◆ What the task requires:
Please print the entries below exactly, from the line with "This screenshot has height=1080, width=1913." through the line with "Given: Switch to the 更新信息 tab", including both of those lines and leaving out all others.

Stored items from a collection
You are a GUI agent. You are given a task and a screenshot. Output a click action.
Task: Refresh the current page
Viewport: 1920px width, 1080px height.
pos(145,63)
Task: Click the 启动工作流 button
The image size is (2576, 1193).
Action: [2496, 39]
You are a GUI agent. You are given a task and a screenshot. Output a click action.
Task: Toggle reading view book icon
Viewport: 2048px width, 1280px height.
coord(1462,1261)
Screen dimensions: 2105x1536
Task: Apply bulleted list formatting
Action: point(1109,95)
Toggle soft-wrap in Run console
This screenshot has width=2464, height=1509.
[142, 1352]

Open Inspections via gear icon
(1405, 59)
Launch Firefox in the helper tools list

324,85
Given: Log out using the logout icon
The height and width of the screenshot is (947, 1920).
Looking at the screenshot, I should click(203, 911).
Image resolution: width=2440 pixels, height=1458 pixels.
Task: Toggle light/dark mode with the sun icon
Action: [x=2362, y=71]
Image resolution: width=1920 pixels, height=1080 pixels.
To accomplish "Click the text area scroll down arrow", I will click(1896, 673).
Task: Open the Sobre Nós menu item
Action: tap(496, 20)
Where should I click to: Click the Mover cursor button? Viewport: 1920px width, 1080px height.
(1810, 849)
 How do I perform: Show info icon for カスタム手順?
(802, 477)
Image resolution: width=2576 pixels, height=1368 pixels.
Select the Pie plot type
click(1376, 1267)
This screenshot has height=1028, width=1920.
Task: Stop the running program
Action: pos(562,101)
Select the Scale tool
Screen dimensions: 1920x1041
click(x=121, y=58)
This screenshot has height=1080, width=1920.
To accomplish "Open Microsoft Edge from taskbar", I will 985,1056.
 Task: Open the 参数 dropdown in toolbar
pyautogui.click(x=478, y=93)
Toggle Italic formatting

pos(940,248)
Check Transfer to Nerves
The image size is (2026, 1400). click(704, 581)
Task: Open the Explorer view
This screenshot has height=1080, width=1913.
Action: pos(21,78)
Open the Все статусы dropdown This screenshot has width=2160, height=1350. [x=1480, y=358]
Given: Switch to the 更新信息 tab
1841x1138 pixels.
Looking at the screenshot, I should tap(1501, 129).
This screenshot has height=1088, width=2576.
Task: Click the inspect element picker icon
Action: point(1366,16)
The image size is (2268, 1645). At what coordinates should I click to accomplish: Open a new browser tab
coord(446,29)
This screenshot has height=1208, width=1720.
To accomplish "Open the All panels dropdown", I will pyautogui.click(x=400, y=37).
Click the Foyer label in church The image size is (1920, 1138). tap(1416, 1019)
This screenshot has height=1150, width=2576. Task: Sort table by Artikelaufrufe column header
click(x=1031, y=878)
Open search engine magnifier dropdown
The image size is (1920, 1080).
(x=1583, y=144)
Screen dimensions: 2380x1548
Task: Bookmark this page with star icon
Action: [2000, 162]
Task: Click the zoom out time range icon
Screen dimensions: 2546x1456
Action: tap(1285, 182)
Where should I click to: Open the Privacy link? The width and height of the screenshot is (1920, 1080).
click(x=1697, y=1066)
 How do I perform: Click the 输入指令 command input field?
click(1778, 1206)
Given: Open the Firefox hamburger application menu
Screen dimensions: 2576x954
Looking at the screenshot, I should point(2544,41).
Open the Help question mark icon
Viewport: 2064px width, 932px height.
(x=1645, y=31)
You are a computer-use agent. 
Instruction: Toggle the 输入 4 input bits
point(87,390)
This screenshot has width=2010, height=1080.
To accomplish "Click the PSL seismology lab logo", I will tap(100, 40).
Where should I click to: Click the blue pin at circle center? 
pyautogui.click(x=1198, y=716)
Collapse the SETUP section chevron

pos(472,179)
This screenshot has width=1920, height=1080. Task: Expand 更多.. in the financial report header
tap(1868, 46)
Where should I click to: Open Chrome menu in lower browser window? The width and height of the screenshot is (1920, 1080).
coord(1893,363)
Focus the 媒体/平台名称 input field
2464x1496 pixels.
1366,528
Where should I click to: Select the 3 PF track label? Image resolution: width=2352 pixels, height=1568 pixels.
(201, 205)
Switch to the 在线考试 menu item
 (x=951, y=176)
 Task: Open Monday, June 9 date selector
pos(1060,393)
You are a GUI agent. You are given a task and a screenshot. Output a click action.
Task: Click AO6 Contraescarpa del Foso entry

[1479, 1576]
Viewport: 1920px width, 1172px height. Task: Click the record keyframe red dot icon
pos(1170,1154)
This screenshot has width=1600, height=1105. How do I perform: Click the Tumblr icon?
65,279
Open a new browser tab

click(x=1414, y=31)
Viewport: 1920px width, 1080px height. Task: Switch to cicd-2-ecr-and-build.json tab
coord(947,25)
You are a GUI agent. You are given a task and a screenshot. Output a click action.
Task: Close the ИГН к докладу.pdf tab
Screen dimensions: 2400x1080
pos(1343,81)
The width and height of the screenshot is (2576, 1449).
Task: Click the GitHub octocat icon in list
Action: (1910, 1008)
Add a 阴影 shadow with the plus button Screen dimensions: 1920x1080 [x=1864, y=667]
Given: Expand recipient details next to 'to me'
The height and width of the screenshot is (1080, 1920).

◆ Result:
This screenshot has height=1080, width=1913.
Action: pos(21,78)
Open the Все статусы dropdown This screenshot has width=2160, height=1350. [x=1480, y=358]
Given: Switch to the 更新信息 tab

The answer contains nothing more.